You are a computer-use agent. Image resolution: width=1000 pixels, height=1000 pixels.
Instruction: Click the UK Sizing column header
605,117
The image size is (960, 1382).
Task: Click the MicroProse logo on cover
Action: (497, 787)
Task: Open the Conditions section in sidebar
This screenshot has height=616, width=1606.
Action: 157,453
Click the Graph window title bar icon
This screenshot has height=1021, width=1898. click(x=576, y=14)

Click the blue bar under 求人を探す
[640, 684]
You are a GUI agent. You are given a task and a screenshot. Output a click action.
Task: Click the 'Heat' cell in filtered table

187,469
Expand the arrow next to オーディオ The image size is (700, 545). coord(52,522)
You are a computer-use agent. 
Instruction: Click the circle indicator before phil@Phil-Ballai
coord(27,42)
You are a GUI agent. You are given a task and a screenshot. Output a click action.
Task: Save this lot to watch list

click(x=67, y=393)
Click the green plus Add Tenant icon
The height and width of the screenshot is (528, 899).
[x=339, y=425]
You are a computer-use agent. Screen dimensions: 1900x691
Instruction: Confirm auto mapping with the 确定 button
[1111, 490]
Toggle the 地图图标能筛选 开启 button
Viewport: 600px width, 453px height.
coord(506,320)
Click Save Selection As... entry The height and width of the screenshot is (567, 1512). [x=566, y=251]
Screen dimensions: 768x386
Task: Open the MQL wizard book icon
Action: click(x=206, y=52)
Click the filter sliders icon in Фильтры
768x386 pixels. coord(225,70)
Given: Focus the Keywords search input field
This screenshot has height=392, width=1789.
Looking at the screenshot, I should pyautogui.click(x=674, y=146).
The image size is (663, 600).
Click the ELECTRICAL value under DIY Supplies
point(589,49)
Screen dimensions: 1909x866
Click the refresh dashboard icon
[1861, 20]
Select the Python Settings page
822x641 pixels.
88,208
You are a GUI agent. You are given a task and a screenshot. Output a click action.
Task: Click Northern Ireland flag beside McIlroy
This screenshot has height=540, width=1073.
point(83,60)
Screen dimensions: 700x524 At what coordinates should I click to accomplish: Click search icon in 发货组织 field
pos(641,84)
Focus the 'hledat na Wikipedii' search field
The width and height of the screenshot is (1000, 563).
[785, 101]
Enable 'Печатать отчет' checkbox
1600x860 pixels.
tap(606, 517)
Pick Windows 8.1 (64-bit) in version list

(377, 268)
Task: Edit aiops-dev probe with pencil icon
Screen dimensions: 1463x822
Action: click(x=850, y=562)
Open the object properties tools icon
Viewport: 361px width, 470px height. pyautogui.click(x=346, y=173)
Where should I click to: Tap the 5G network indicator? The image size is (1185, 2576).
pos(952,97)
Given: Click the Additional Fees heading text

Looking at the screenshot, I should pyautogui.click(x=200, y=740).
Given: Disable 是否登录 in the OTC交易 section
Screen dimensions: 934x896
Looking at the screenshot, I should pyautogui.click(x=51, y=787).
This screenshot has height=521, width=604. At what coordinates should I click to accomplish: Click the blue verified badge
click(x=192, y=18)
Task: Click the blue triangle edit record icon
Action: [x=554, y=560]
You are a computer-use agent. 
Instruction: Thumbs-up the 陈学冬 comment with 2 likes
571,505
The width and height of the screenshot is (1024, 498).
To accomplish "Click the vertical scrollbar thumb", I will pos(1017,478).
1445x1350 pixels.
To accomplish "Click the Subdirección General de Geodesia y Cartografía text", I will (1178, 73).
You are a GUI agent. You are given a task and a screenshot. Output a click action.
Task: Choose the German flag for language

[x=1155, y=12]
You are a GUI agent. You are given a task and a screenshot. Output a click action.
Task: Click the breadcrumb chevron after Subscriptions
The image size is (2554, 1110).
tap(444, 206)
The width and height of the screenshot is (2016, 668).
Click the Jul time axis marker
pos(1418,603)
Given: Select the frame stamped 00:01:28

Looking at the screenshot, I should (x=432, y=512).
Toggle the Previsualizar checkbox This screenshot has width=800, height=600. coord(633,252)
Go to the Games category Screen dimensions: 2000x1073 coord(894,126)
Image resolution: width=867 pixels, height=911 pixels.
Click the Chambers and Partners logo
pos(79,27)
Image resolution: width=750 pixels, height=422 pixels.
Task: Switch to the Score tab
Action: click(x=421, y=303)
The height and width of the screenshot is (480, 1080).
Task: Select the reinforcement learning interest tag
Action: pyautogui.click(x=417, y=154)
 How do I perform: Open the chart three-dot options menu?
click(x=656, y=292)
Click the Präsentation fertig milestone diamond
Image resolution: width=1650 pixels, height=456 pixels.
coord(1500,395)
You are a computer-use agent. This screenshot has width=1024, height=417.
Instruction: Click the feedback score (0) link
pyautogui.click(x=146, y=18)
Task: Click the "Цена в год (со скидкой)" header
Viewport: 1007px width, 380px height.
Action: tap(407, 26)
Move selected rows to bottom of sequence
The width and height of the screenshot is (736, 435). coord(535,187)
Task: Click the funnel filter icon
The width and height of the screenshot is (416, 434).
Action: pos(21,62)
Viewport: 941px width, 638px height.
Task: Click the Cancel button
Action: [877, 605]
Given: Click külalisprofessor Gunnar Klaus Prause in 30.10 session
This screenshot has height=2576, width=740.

----

# Task prompt
Go to the line containing "Viewport: 1007px width, 380px height." in the listing. Print it and every line through the last one, exactly and with nothing more.

# Task answer
Viewport: 1007px width, 380px height.
Action: tap(407, 26)
Move selected rows to bottom of sequence
The width and height of the screenshot is (736, 435). coord(535,187)
Task: Click the funnel filter icon
The width and height of the screenshot is (416, 434).
Action: pos(21,62)
Viewport: 941px width, 638px height.
Task: Click the Cancel button
Action: [877, 605]
Given: Click külalisprofessor Gunnar Klaus Prause in 30.10 session
This screenshot has height=2576, width=740.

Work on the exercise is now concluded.